Provided passage

.....

Within the Christian tradition, idolatry occurs whenever one submits to the influence and shaping power (persuasive power -- the power that offers one an identity, that gives one a feeling of significance) of a source other than God, who is both love and truth.
As part of my seasonal Lenten spiritual reflections I've been thinking about idolatry and its root causes. This week I've been thinking about shame. Guilt happens when one knowingly does something wrong, or willfully refuses to do what one knows is right. The cure for guilt occurs as one makes amends and repairs the damage done. Guilt is healed through reconciliation. Shame, on the other hand, is about self-rejection. It is not about behaviors or attitudes, rather it is the conviction that I myself am wrong. It is the conviction that I am less than zero.
Shame is submission to a script written by others. It is an internal code that sets one up to serve obsessions or agendas of others. The coded script shapes one's identity as a less-than, as unworthy, as a loser. This burden of shame weighs one down in life, causes one to live removed from ecstasy, an unwillingness to be swept up into beauty. The shamed walk with head down, not noticing the sunshine and bright blue sky. The shamed seek punishment and rejection as proof of their less-than character. Often this is through overtly negative behavior such as public drunkenness, aggressive violent behavior, foul speech, and filthy appearance.
Sometimes the shamed become secretive and hidden, with addictions to porn or self punishments that literally inflict physical pain that proves oneself as an object of loathing. Shame carries a heavy spiritual cost as one feels unworthy of God, of friendship, and of love, thus continually rejecting and sabotaging all experiences of affection and grace. Most of the homeless I have met are plagued with shame.

.....

Stored items from a collection
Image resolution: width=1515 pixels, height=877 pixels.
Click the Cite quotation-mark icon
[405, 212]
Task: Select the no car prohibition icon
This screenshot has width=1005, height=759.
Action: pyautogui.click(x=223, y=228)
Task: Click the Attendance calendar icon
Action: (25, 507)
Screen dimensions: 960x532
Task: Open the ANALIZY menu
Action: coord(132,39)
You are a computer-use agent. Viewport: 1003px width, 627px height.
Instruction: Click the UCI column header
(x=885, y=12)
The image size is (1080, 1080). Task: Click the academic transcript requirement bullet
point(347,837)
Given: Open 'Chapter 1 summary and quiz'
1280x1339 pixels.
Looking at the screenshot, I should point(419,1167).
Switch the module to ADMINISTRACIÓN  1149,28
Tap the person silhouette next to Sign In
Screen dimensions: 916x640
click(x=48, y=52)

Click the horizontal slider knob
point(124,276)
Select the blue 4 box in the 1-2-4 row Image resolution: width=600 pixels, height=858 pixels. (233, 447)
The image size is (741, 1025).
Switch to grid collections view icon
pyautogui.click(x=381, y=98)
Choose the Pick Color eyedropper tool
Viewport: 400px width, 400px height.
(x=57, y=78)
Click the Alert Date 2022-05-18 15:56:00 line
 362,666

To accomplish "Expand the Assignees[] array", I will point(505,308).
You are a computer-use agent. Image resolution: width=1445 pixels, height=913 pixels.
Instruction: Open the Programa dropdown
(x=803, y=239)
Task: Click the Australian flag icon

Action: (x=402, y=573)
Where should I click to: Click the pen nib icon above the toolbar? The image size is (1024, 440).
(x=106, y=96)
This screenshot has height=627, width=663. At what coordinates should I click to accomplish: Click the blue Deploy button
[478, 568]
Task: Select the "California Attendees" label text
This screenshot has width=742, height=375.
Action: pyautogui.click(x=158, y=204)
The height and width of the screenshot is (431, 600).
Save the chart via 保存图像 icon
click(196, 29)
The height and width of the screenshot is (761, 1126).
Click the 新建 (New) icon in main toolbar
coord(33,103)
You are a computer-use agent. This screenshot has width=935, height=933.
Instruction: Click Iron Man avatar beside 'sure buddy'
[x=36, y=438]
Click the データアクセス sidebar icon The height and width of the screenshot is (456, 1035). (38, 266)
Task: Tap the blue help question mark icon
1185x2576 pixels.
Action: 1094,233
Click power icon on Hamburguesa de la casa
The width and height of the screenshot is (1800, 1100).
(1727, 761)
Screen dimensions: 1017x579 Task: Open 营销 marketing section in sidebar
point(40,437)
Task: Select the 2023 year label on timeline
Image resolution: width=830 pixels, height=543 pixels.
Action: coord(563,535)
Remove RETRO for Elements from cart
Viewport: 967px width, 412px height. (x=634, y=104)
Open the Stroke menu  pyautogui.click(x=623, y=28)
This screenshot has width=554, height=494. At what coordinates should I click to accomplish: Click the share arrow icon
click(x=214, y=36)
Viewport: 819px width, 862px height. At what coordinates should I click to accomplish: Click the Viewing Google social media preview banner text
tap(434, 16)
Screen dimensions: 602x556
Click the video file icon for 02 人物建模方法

.....

Directions
**A)** According to the reflection on shame, how is guilt healed?
**B)** Print the portion of the reflection on shame that begins at the words "Sometimes the shamed" and stops after the words "plagued with shame.".
The records bear no relation to the reflection on shame.

Solutions in order
**A)** Guilt is healed through reconciliation.

**B)**
Sometimes the shamed become secretive and hidden, with addictions to porn or self punishments that literally inflict physical pain that proves oneself as an object of loathing. Shame carries a heavy spiritual cost as one feels unworthy of God, of friendship, and of love, thus continually rejecting and sabotaging all experiences of affection and grace. Most of the homeless I have met are plagued with shame.